§ Do this
Report each row that contains the string "resolution", copying the whole row. Case counts.

·····

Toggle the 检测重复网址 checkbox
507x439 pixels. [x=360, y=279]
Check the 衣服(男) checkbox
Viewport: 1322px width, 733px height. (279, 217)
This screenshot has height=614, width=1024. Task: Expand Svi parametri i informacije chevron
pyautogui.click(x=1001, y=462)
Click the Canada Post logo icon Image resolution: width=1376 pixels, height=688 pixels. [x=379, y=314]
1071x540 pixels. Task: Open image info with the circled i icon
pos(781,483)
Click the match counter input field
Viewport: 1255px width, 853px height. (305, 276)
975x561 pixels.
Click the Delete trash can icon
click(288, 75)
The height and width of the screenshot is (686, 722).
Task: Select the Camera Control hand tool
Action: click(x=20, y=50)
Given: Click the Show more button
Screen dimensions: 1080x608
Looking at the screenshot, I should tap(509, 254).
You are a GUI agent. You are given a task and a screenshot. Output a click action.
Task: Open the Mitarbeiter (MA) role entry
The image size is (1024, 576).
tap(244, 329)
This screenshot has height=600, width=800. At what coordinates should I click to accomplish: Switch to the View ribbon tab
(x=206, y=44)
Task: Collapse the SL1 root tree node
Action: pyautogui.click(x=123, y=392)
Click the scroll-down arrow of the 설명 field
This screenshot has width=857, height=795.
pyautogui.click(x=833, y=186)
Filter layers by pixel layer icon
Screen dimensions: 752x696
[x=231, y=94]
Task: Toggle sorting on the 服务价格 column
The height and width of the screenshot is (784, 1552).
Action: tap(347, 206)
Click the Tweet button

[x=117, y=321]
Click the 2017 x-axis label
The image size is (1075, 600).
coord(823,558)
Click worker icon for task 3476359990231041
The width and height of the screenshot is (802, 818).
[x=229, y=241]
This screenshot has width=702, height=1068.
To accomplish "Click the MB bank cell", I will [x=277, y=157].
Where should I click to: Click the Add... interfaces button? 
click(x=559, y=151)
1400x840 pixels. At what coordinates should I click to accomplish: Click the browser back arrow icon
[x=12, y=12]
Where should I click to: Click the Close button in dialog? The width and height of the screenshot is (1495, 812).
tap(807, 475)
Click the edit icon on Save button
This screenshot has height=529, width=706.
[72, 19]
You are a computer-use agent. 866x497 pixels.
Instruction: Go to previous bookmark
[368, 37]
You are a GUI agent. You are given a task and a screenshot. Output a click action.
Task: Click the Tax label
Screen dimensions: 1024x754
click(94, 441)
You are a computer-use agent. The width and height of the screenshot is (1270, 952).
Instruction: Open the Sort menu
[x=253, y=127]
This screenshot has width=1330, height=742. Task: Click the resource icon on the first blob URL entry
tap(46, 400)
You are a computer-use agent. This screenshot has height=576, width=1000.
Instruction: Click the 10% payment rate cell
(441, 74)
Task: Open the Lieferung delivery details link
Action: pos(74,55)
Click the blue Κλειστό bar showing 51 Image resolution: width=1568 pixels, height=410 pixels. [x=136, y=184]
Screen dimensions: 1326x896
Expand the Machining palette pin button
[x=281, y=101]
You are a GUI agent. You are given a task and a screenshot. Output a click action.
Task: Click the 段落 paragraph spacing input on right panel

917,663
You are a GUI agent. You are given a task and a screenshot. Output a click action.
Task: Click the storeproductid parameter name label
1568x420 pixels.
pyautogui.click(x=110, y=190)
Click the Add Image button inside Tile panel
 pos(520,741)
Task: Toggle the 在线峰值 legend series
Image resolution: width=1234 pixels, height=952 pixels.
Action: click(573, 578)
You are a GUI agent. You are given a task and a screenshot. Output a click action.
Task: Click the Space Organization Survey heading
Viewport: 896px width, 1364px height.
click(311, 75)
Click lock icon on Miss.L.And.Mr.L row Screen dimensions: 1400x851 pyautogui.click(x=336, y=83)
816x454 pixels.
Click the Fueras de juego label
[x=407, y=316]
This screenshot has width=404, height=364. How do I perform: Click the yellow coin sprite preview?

·····

§ Output
Click the Canada Post logo icon Image resolution: width=1376 pixels, height=688 pixels. [x=379, y=314]
Click the blue Κλειστό bar showing 51 Image resolution: width=1568 pixels, height=410 pixels. [x=136, y=184]
Image resolution: width=1234 pixels, height=952 pixels.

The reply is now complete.